An RNA degradative enzyme that stimulates breast cancer cells to move and invade

RNA degradative enzymes carry out key steps in regulating gene expression. They are broadly grouped into two groups; exonucleases, that degrade RNA from one end and endonucleases, which cut within the body of an RNA molecule. PMR1 (polysomal ribonuclease 1) is an RNA endonuclease that was originally identified by its ability to degrade specific messenger RNAs (mRNAs) while they were being translated into proteins.

Fig. 1. PMR1 regulation of miR-200 expression in breast cancer cells. The stem-loop structure of the PMR1 target pre-miR-200c is shown on the left, with the cleavage site in the loop region in red and the sequence containing the mature microRNA in purple. The overall observations of this paper are shown on the right. miR-200 is higher under conditions of low PMR1, and this suppresses genes that stimulate motility and invasion. Elevated PMR1 results in degradation of pre-miR-200, leading to a decrease in the mature miR-200 microRNA, an increase in the proteins ZEB1 and ZEB2, and the consequent increase in motility and invasive growth.

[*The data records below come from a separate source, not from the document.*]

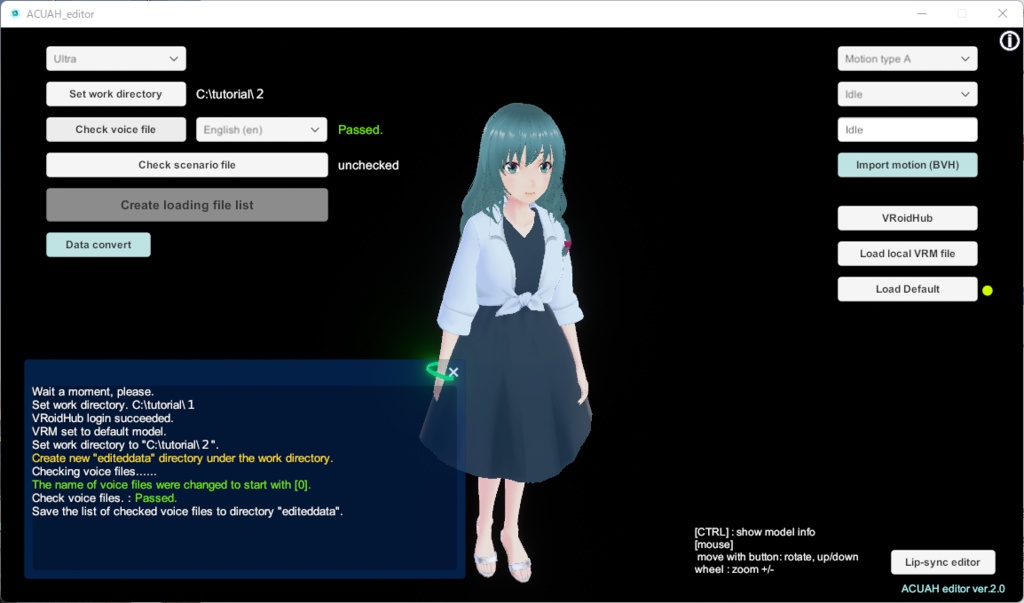Open the English (en) language selector
Viewport: 1024px width, 603px height.
pos(261,129)
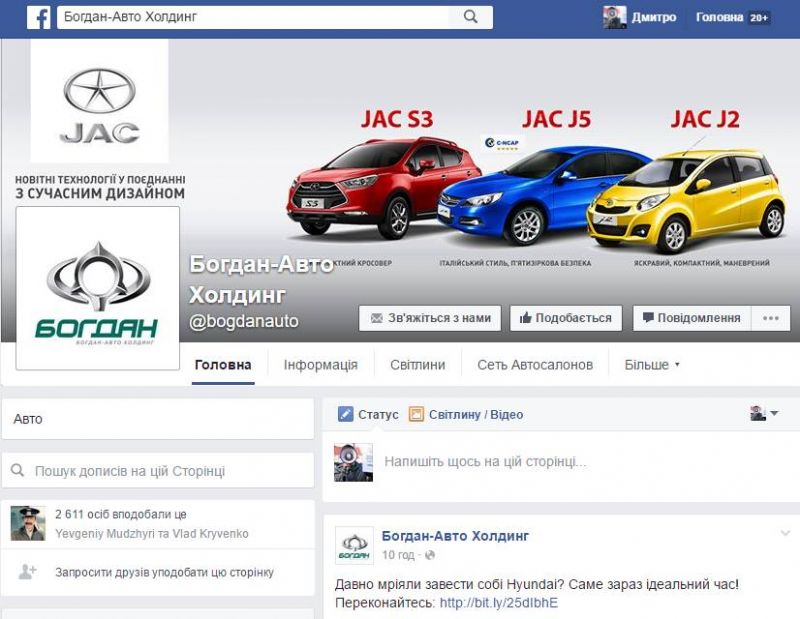The height and width of the screenshot is (619, 800).
Task: Click the post author's Богдан avatar icon
Action: tap(354, 545)
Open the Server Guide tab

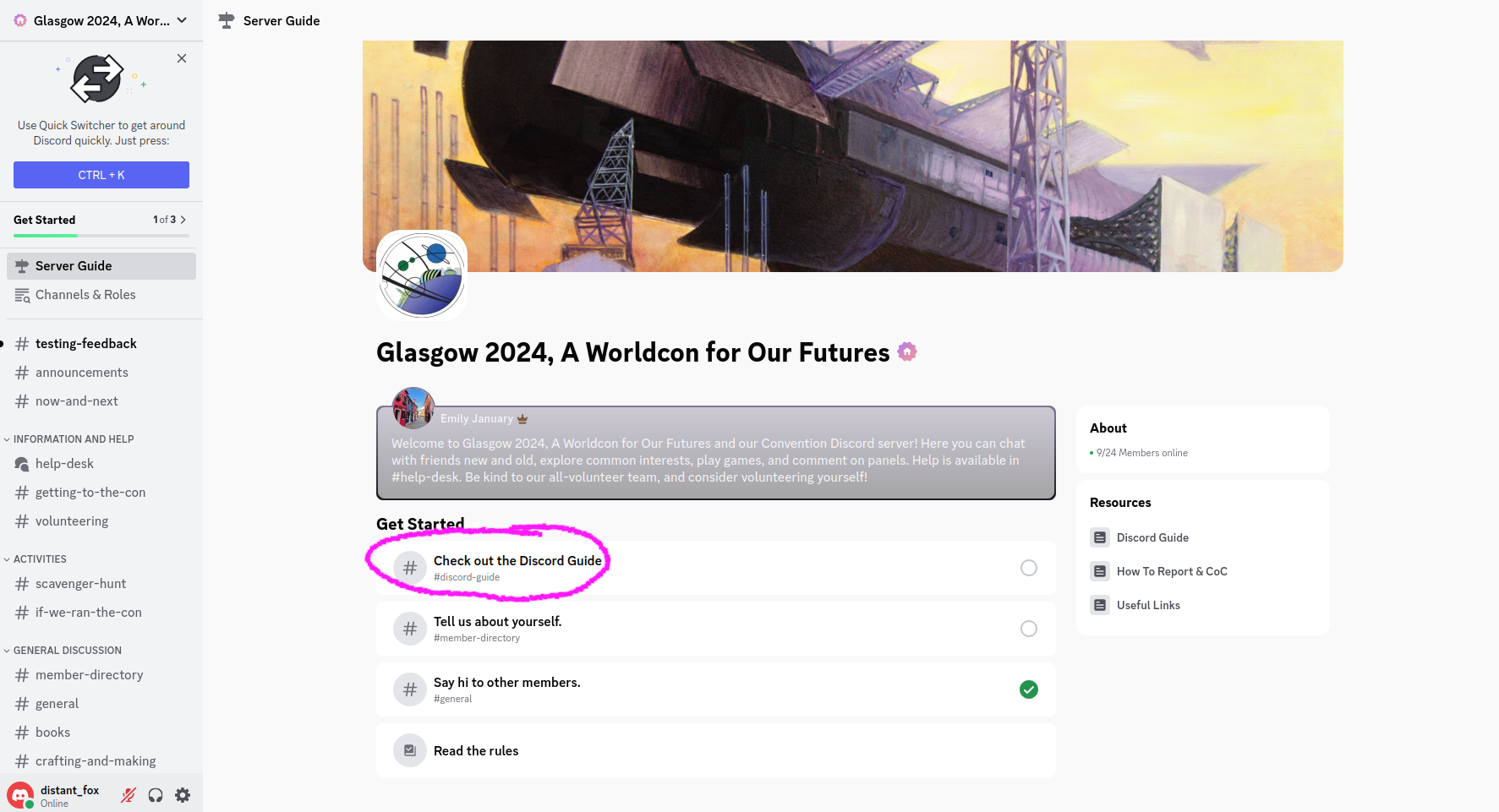[73, 265]
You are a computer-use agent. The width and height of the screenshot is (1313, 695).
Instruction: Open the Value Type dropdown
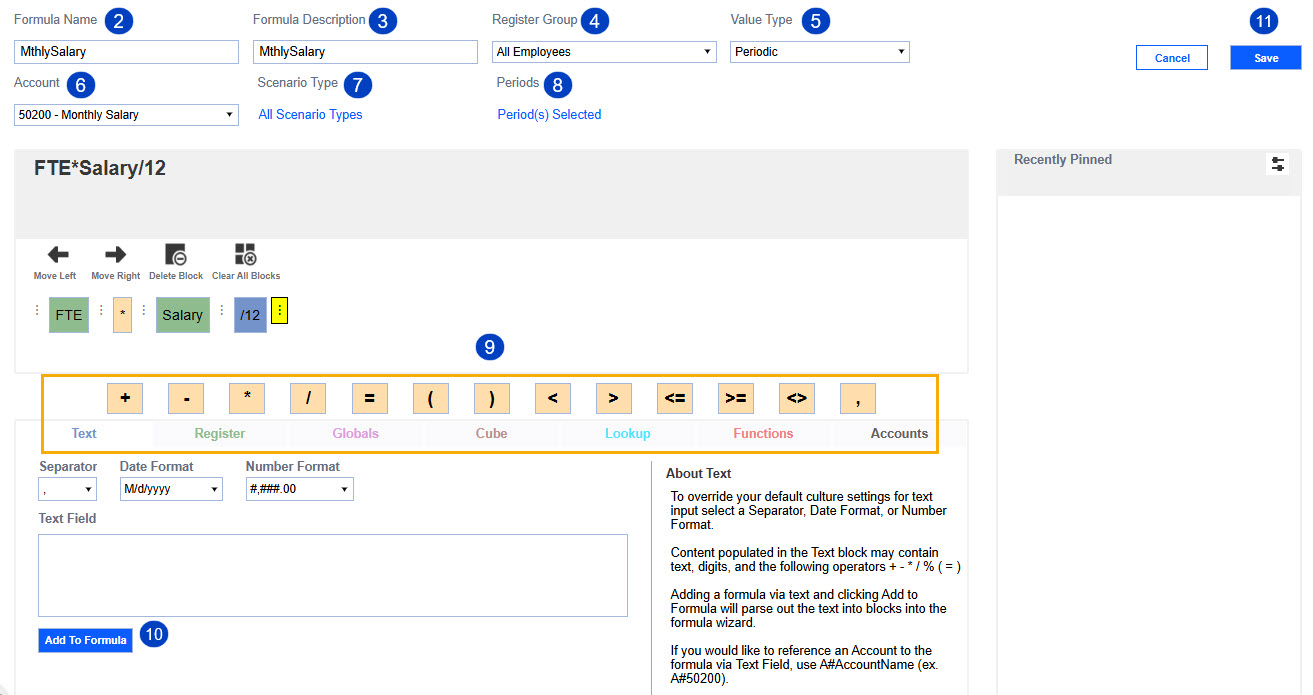click(819, 52)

This study grew from the unanticipated finding that PMR1 binds within cells to a protein (Mena) that regulates the actin cytoskeleton. The actin cytoskeleton is a network of filaments that determines how cells move, and changes in the actin cytoskeleton drive the movement of cancer cells into surrounding tissue. Cancer cells express the normal version of this Mena and a shorter version that increases cellular motility. PMR1 only interacts with this smaller form of Mena, and in characterizing this interaction we discovered that PMR1 itself also stimulates cell motility.

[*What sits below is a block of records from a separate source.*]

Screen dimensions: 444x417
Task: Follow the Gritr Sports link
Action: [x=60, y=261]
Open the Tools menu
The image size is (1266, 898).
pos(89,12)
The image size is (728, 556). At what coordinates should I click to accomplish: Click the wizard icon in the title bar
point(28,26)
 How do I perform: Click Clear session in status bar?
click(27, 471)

The formation of breast cancer metastasis is associated with the loss of the miR-200 family of small regulatory RNAs. microRNAs regulate protein production by binding to sequences in their mRNA targets, and this causes a pause in translation that can also lead to degradation of that mRNA. Loss of the miR-200 family results in the increased expression of ZEB1 and 2, proteins that suppress the expression of other genes, decrease in molecules that bind cells together (cadherins) and an increase in proteins that stimulate the actin cytoskeleton. All of these are aspects of an invasive growth program termed ‘epithelial mesenchymal transition’, or EMT.

Analysis of gene databases showed PMR1 is elevated in invasive forms of breast cancer. To test whether there is a connection between PMR1 and invasive growth we engineered non-invasive breast cancer cells to express elevated levels of active and inactive PMR1. Motility and invasive growth were increased in cells expressing active PMR1, but not in cells expressing inactive PMR1. This meant that PMR1 was acting by degrading one or more RNAs, and a survey of microRNAs identified 13 that were reduced by PMR1. Importantly, the miR-200 family constituted the major targets of PMR1. In keeping with this, active (but not inactive) PMR1 caused increased expression of the ZEB1 and ZEB2 transcriptional repressors, and the same actin stimulatory protein that is increased following loss of miR-200. Each of these effects were reversed by restoring miR-200 expression.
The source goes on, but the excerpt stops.